*** Document excerpt ***

Scroll-first tiling window manager for Windows 10 and 11.
LeopardWM is an open-source tiling window manager for Windows 10 and 11 that takes a scroll-first approach inspired by niri and PaperWM. Windows sit on a horizontal strip and the monitor acts as a viewport that scrolls over them, so navigation stays spatially consistent as windows are added — instead of constantly rebuilding split trees. Written in Rust on top of the Win32 API.
Optional fullscreen-follows-focus (monocle). By default, changing focus
while a window is fullscreen carries fullscreen to the newly focused window.
With fullscreen_follows_focus = false under [behavior], a focus command
instead drops back to the tiled layout, so fullscreen only ever affects the
one window it was toggled on.
More keys can be bound to hotkeys. PageUp, PageDown, and the numpad keys
(Numpad0-Numpad9, plus +, -, *, /, and decimal) are now accepted in hotkey
bindings, in config and the Settings recorder. Numpad keys fire with NumLock
on.
The default width for new windows is configurable. A new
default_width_preset setting under [layout] picks which width preset new
windows open at (1-based index into width_presets, default 1). Previously
new windows always opened at the first preset.

*** End of Document excerpt ***

### Exercises to complete
1. Alter the LeopardWM passage between "Optional fullscreen-follows-focus (monocle)." and "was toggled on.", inclusive, replacing "tiled layout" with "stacked layout".
2. List every configuration setting name written with underscores in the LeopardWM text.
Rely only on the LeopardWM text above for the tasks that refer to it.

*** Records supplied ***

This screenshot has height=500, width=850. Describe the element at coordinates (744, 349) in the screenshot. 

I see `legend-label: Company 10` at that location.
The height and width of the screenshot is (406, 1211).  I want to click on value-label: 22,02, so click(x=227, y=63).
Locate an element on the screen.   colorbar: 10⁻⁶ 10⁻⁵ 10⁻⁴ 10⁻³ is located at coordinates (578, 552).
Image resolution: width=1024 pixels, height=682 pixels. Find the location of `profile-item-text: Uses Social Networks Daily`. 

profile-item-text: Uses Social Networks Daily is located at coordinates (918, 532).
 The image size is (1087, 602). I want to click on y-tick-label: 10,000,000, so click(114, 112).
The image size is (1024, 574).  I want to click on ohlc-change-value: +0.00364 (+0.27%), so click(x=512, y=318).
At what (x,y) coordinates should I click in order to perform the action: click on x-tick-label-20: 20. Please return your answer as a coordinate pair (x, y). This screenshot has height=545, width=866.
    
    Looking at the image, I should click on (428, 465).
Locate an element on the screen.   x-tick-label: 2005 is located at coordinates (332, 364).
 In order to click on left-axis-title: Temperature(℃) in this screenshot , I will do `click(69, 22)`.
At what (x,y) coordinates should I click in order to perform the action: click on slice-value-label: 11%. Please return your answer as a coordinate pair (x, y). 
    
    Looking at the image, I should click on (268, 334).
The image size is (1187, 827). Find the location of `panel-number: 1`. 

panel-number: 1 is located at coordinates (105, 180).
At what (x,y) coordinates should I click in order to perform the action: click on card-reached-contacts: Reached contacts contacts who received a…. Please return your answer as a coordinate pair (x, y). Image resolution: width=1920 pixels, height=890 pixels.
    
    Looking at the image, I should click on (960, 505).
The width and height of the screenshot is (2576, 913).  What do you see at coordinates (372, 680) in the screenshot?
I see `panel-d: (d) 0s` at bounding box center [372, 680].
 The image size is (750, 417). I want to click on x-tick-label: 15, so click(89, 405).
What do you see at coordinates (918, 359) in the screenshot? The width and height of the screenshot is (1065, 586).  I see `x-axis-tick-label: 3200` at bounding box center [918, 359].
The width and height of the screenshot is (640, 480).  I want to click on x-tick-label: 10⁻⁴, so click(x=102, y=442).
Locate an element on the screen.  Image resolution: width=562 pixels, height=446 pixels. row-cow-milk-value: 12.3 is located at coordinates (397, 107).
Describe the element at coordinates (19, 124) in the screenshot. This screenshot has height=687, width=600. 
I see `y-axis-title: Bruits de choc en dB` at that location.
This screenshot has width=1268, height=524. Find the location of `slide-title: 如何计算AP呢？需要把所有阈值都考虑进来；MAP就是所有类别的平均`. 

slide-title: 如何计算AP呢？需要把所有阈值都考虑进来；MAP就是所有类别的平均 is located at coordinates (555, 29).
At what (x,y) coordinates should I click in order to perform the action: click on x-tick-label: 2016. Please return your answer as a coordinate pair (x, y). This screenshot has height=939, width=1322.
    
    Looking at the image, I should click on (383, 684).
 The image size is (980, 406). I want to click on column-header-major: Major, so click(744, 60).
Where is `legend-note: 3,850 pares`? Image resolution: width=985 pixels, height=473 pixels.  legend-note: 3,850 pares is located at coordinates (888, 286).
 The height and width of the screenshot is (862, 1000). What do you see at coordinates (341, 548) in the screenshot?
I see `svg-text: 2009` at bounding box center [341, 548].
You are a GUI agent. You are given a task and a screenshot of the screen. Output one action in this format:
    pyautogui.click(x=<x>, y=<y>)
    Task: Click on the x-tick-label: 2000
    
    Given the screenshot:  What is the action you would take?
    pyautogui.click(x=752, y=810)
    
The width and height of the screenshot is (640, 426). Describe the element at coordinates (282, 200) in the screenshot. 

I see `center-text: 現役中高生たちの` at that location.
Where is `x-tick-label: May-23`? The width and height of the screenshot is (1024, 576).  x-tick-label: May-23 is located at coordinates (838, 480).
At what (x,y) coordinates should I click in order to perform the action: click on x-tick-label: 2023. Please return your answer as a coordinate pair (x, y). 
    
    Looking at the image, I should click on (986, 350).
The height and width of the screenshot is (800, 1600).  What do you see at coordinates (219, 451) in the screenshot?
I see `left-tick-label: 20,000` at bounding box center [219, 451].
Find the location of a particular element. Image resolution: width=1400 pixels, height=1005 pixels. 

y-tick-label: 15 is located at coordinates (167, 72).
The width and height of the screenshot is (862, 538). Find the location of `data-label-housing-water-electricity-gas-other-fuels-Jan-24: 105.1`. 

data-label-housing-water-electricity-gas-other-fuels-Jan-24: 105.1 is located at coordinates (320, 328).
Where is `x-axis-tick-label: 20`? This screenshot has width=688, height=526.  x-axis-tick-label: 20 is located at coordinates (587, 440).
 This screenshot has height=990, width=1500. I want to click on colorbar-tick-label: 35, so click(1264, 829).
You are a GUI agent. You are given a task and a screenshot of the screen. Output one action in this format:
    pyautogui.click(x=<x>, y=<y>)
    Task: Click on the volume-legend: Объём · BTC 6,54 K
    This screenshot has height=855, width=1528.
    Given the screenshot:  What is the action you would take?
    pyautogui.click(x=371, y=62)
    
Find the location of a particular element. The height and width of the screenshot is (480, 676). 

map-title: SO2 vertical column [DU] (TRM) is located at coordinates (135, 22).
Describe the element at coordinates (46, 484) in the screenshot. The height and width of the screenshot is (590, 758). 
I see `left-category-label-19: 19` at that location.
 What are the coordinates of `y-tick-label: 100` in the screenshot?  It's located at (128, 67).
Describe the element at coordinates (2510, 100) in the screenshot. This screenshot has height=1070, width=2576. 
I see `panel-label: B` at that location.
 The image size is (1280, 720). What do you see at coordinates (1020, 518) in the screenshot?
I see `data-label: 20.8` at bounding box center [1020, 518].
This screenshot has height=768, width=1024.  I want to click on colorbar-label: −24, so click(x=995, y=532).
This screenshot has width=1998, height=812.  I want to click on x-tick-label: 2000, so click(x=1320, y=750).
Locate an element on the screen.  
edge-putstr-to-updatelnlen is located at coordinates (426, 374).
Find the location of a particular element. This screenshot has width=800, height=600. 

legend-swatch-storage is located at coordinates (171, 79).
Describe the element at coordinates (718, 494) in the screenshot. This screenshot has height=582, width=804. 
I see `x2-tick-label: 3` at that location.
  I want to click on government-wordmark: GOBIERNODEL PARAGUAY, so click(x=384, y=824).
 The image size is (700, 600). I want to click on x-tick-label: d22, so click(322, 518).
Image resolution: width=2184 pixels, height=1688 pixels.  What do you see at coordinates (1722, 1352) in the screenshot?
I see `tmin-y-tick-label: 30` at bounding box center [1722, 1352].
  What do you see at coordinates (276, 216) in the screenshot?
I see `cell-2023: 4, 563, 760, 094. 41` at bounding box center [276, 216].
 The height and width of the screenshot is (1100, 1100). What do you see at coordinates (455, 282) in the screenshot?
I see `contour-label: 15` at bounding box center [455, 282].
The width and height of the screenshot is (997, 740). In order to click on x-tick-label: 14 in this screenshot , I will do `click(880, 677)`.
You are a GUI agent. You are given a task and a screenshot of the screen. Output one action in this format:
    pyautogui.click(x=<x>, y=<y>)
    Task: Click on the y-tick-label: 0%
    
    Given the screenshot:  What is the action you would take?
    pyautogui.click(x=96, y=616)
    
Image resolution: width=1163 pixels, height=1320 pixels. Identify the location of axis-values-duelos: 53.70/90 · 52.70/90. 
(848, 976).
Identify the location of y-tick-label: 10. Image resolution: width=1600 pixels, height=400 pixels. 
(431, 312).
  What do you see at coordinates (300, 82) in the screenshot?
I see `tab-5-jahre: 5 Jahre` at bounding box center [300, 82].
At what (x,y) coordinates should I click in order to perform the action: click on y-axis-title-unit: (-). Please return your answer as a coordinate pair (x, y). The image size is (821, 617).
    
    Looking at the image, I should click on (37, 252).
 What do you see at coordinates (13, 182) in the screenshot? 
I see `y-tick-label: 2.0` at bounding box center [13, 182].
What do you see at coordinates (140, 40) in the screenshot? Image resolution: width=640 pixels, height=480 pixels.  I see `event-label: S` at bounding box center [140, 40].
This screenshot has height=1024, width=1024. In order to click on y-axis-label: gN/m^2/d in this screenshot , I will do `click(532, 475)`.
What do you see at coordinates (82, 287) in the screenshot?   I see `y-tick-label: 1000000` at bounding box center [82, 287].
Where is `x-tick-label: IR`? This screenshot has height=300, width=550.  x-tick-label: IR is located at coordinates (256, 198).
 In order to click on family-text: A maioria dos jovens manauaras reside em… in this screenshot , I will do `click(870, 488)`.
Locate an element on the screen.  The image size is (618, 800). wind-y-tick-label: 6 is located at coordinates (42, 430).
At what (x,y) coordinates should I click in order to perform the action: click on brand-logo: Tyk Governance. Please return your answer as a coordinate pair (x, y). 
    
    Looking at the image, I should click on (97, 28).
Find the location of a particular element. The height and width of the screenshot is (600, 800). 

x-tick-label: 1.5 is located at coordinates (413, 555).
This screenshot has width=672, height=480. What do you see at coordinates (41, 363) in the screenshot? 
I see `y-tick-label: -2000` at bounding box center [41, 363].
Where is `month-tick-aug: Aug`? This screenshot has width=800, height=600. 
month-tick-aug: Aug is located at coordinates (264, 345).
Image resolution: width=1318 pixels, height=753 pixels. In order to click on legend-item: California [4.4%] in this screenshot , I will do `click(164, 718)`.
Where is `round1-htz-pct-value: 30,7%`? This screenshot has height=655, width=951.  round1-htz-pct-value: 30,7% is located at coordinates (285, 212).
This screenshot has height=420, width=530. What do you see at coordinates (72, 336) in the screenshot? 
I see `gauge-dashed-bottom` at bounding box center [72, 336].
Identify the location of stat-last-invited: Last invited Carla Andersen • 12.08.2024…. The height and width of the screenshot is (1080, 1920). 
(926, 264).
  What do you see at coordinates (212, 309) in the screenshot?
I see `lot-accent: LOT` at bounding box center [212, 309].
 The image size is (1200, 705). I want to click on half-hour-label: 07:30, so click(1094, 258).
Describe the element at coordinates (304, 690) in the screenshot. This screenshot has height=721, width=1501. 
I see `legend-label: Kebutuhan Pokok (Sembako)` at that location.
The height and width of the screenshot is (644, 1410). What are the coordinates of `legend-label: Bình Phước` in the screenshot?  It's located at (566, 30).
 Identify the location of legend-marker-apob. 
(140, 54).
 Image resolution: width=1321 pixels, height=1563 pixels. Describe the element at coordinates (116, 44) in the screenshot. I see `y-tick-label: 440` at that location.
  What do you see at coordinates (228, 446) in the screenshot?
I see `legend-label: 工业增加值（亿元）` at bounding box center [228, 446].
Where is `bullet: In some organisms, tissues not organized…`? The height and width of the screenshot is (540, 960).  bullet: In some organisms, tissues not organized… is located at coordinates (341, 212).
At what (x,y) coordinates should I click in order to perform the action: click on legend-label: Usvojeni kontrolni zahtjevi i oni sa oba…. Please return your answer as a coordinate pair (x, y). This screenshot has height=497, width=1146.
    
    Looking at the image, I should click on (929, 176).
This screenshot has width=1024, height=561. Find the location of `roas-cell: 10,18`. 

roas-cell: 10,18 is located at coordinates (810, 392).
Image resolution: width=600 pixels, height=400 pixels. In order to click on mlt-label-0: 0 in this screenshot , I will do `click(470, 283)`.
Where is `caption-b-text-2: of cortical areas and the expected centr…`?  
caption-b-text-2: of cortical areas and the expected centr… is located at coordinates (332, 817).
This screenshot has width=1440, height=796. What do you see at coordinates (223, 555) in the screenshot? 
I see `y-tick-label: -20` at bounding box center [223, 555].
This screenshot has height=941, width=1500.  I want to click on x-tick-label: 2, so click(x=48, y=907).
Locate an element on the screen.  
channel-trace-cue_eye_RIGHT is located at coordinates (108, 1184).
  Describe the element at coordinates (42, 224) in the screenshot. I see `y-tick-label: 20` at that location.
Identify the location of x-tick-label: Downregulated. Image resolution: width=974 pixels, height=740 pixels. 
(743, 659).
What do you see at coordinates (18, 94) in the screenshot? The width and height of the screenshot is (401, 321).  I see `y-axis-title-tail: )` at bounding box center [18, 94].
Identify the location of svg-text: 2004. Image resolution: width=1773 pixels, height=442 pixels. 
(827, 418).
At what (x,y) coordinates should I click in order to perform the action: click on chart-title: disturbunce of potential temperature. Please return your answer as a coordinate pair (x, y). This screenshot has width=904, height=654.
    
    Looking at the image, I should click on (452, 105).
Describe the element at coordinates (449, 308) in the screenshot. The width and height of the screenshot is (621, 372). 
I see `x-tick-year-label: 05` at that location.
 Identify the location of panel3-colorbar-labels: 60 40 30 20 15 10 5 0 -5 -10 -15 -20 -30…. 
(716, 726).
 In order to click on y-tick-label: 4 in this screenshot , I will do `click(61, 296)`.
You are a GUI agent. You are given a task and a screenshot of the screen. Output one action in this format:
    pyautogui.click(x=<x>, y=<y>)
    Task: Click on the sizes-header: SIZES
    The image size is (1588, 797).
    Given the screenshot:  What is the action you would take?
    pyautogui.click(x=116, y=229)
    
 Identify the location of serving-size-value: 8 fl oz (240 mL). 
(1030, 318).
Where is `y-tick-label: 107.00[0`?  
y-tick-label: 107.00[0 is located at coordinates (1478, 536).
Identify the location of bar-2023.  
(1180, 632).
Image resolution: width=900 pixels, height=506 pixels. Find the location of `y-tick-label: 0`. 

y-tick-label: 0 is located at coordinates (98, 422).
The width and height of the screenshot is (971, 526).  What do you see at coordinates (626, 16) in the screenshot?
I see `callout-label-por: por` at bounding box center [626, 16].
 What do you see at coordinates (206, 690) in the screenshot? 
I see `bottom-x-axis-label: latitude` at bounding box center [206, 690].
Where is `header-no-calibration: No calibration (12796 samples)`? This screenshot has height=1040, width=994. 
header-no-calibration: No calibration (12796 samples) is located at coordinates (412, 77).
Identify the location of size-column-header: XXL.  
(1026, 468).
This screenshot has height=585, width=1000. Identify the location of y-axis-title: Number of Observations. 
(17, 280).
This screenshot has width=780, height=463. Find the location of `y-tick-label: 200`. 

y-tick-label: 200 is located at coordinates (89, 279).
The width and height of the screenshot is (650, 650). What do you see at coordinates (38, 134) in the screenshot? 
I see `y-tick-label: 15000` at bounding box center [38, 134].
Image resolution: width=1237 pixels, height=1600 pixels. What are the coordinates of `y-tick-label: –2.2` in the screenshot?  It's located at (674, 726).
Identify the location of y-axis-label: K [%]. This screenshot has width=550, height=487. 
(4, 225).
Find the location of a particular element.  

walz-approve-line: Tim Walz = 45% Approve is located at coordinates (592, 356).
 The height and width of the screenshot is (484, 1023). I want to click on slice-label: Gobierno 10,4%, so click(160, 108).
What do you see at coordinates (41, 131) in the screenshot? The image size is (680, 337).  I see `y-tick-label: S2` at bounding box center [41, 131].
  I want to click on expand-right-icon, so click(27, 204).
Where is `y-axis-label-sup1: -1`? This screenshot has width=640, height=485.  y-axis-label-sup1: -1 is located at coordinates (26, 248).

*** End of Records supplied ***

### Outputs by task
1.
Optional fullscreen-follows-focus (monocle). By default, changing focus
while a window is fullscreen carries fullscreen to the newly focused window.
With fullscreen_follows_focus = false under [behavior], a focus command
instead drops back to the stacked layout, so fullscreen only ever affects the
one window it was toggled on.

2. fullscreen_follows_focus, default_width_preset, width_presets